[SELECTED EXCERPT]
········

Before I Forget…

· "You must come away to some lonely place all by yourselves and rest a while."
-Jesus (Mark 6:31)
· Rest and success are fellows.
-French Proverb
· If you want to kill Christianity, you must abolish Sunday.
-Voltaire
· We know that all things work together for good for those who love God, who are called according to his purpose.
-Romans 8:28

In the good old summertime! 
     Summertime is a season of great expectations.  Think of all the things you expect to do before Labor Day and get back to the routine.  I can't believe how "white" my legs are.  It would be good to get some color and exposure to the sun, but that gets trickier each year as the ozone layer hole expands.  A few years ago someone stole my bike out of the rectory garage.  I've been meaning to replace it and start cycling again.  Maybe I'll buy a new bike
this summer.  I did buy a pair of roller blades and a week later I had knee surgery.  I expect to do a lot of roller blading.  But the vet told me that both my dogs are overweight, so I have to make time to exercise them.  Every year I tell myself that I'd like to vacation in Nova Scotia during the summer.  I just can't find the time.  Maybe next summer.  I've told family and friends that I'll have more time during the summer to get together - but I've been telling them that for years.  I can't remember the last time I went to a Saints game.  Maybe next summer.  I told Father Moudry that I'd really like to go to Seattle with him this summer and watch the Twins play the Mariners.  Who am I kidding?  But I expect to do it!  Friends keep    offering me the use of their cabins.  Yes, this summer I'll get to use them and take the novels I've been meaning to read.  Father Banker has a place on Gunflint Trail and has been asking me for years to come up.  Oh, yes, this summer.  Which reminds me: I haven't been to the BWCA since the late 70s; I'll have to get there this summer.  There are a lot of good workshops that I could attend and I'd be a bit smarter, but there's just no time this year.  Next summer.  I have a few new gardens that I'm planting at home.  I have to do some house painting that can only be done in warm weather.  I expect that summertime will give me more free time, relaxation and those lazy days that I remember while growing up in Hastings.

········

[Screenshot grounding data]
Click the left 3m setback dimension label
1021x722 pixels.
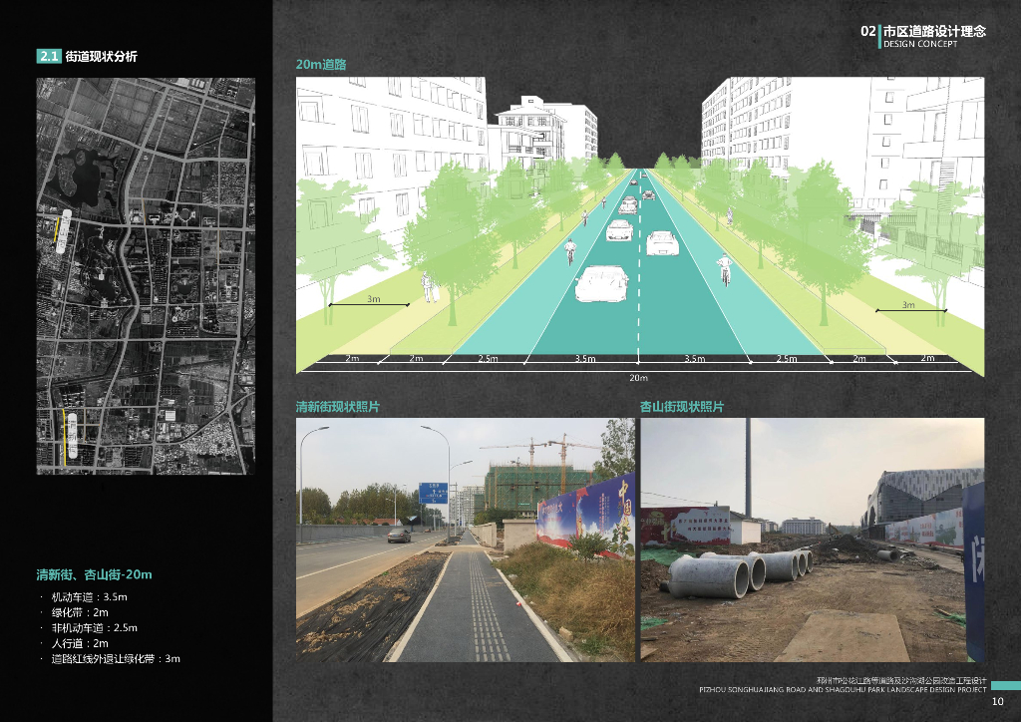373,299
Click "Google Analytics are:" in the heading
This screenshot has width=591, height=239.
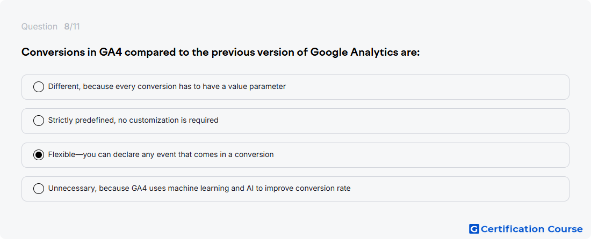coord(365,52)
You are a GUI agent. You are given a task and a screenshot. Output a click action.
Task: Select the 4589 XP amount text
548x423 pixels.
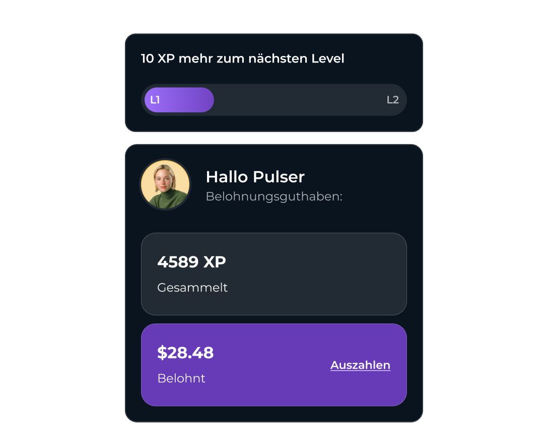(191, 262)
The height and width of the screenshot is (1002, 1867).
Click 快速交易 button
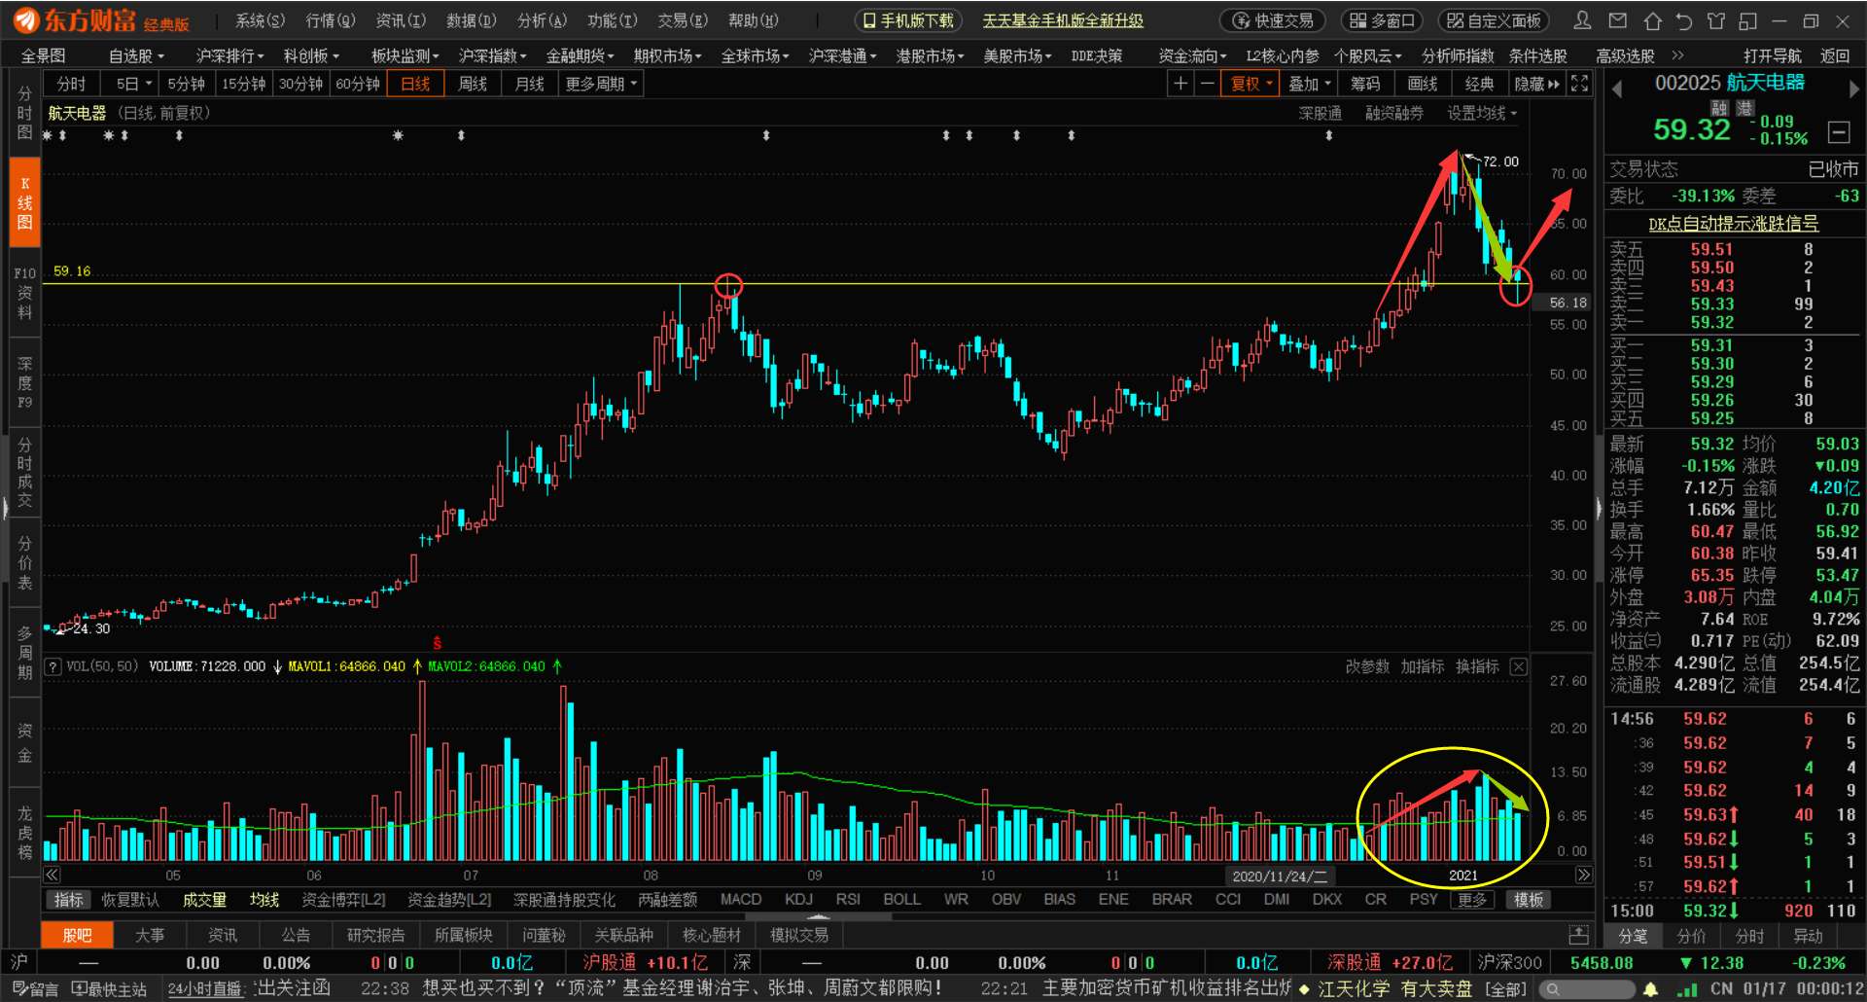(x=1273, y=20)
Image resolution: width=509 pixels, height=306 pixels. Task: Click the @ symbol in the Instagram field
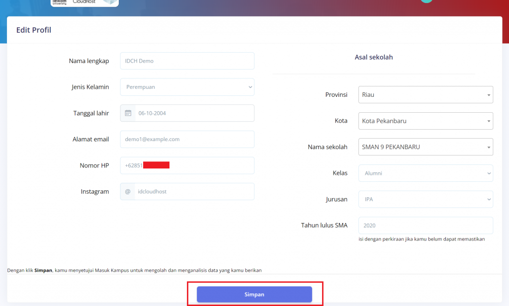(128, 192)
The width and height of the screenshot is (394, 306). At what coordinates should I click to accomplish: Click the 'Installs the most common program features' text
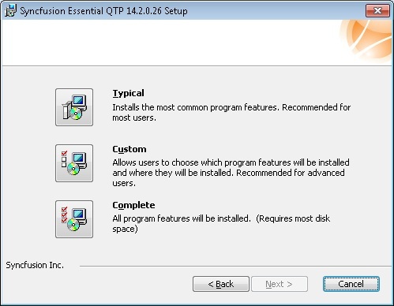tap(196, 107)
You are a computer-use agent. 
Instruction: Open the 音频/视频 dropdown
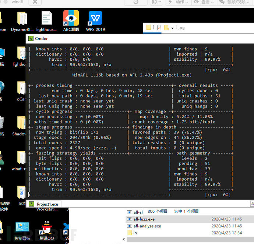pyautogui.click(x=236, y=2)
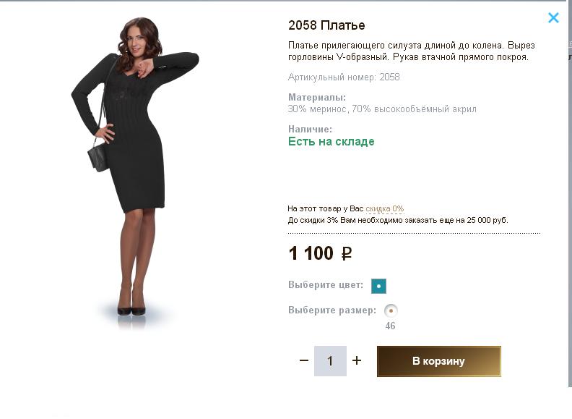572x419 pixels.
Task: Increase quantity with the plus icon
Action: tap(357, 360)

········

[TASKS FOR THIS EXERCISE]
(1) In the summertime reflection, where does Father Banker have a place?
(2) Please repeat the summertime reflection word for word from "-French Proverb" to "good old summertime!".
Rely only on the summertime reflection for what comes next, not on the items.

[ANSWER LIST]
(1) On Gunflint Trail.

(2)
-French Proverb
· If you want to kill Christianity, you must abolish Sunday.
-Voltaire
· We know that all things work together for good for those who love God, who are called according to his purpose.
-Romans 8:28

In the good old summertime!